Может быть, именно от этой обнаженности так грустно? Такие вихри ничем не прикрытых страстей — и, несмотря на эту спрессованную теснотой интимность, все не твои, все не имеют к тебе ни малейшего отношения; ты идешь, проталкиваясь сквозь них, как сквозь теснящиеся тела, и все-таки они не просто суетливые преграды на пути, они — жизнь, которая никогда, ни за что, ни под каким предлогом не станет твоей. Но — только грустно, ни толики тоски, ибо здесь, как нигде, ты можешь ощутить, что жизнь, пусть чужая, все-таки — есть.
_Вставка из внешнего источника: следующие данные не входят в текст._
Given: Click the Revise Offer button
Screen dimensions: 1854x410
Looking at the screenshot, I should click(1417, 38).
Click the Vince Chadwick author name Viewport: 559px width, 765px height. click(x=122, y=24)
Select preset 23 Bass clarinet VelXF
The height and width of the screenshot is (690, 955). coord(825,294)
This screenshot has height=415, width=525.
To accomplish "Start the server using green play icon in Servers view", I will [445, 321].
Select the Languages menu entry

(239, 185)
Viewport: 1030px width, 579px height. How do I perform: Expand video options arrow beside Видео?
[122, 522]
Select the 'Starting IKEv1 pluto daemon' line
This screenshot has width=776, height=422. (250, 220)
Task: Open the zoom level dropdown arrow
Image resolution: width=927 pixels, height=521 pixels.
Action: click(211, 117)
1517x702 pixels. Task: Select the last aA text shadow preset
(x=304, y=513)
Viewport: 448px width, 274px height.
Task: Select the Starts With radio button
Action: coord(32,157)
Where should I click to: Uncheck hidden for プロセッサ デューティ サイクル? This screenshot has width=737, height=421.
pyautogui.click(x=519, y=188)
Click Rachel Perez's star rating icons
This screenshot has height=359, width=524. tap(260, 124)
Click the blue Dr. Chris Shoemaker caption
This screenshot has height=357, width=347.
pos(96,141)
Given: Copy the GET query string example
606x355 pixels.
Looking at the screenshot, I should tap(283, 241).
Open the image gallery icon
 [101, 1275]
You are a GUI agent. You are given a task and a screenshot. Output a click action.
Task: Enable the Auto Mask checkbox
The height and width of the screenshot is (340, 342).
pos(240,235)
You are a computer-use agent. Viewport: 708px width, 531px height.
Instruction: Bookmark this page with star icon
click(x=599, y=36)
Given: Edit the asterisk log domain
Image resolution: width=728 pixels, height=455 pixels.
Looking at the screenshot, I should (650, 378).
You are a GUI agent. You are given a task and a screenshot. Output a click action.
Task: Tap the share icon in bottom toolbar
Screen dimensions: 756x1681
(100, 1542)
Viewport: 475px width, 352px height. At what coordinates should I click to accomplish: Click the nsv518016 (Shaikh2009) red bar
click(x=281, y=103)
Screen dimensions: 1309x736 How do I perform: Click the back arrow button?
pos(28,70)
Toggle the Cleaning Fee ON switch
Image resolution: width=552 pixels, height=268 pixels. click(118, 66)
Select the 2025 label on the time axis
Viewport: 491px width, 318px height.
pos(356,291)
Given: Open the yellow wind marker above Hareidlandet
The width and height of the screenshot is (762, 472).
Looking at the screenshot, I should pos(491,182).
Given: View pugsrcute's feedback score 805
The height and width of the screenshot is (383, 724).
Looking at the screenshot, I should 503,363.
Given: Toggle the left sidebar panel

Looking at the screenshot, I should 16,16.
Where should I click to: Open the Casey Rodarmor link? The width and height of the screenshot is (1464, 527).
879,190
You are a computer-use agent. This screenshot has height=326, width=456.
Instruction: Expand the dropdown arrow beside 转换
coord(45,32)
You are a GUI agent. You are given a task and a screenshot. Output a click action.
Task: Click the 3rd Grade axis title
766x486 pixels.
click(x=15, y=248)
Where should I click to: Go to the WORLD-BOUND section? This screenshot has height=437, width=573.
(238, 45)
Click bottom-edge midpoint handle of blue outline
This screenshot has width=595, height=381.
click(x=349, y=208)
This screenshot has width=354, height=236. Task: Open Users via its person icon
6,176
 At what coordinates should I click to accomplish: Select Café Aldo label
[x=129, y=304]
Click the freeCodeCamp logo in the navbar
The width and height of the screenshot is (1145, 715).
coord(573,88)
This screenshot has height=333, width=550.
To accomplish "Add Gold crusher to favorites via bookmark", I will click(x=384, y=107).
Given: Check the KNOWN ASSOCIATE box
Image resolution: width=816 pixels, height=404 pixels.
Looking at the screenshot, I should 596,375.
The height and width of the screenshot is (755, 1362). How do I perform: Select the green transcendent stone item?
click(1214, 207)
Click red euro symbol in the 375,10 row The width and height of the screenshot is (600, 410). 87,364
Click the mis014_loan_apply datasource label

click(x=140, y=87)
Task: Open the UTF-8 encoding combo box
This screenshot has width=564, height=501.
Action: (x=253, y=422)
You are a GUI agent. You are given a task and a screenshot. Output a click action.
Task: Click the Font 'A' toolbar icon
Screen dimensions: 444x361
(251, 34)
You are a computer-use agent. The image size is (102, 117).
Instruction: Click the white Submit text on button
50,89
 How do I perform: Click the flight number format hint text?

А может быть, грустно от зависти к вокзалу? К его искренности? Так хочется, чтобы все эти самые простые и самые главные, самые важные вещи всегда и для всех были бы столь же наглядны, столь же неоспоримы и однозначны, как здесь! Ведь по большей части люди живут словно вслепую, наугад, на ощупь; им остается ишь уповать на то, что мечты их не обманут, а иллюзии — не подведут, что миражи, их собственным зрением измышляемые в зыбких потемках бытия взамен его невидимых реальных очертаний, окажутся не слишком отличными от того, что при каждом новом шаге в неизвестность грозит ударить по лбу. Или, наоборот, уже не уповать, уже вовсе утратить божественную — ибо лишь Ему дано творить лучшие миры — способность измышлять мечты и миражи. Но ведь только они и в состоянии дать силы жить так, как, в сущности, единственно подобает жить человеку — так, как в своих прекрасных миражах в какой-то момент увидел тебя и во что бы то ни стало хочет видеть впредь тот, кто тебе ценен. Подчас драгоценен.

И драгоценен-то, наверное, оттого, что именно он ухитрился нарядить тебя в самый прекрасный, самый воздушный и самый трудноисполнимый из миражей. А как со всякой драгоценностью, именно с этим человеком больше всего хлопот, напряжений, страданий. Но тот, кто решается разрушить свой идеальный образ, созданный другим, и предстать перед ним якобы настоящим — то есть таким, каким он в данный момент считает себя, или каким его считает кто-то из тех, с кем проще и легче, — напоминает человека, который, боясь мороки обладания драгоценным алмазом, выбрасывает его в болото; дескать, обойдусь чем поплоше. Нет. Плохая аналогия, алчная… Напоминает человека, который боится смотреть на сверкание неба после грозы, на разметнувшуюся среди улетающих туч пленительную радугу — дескать, все равно мне таким никогда не стать; и вообще радуга не настоящая, ведь она через пять минут пропадет. Вот грязь под ногами, это — жизнь, это — правда; мне ее месить, мне идти по ней. Равнение — на грязь! Грязному не страшно мараться. Особенно если и не смотреть ни на что, кроме помоек.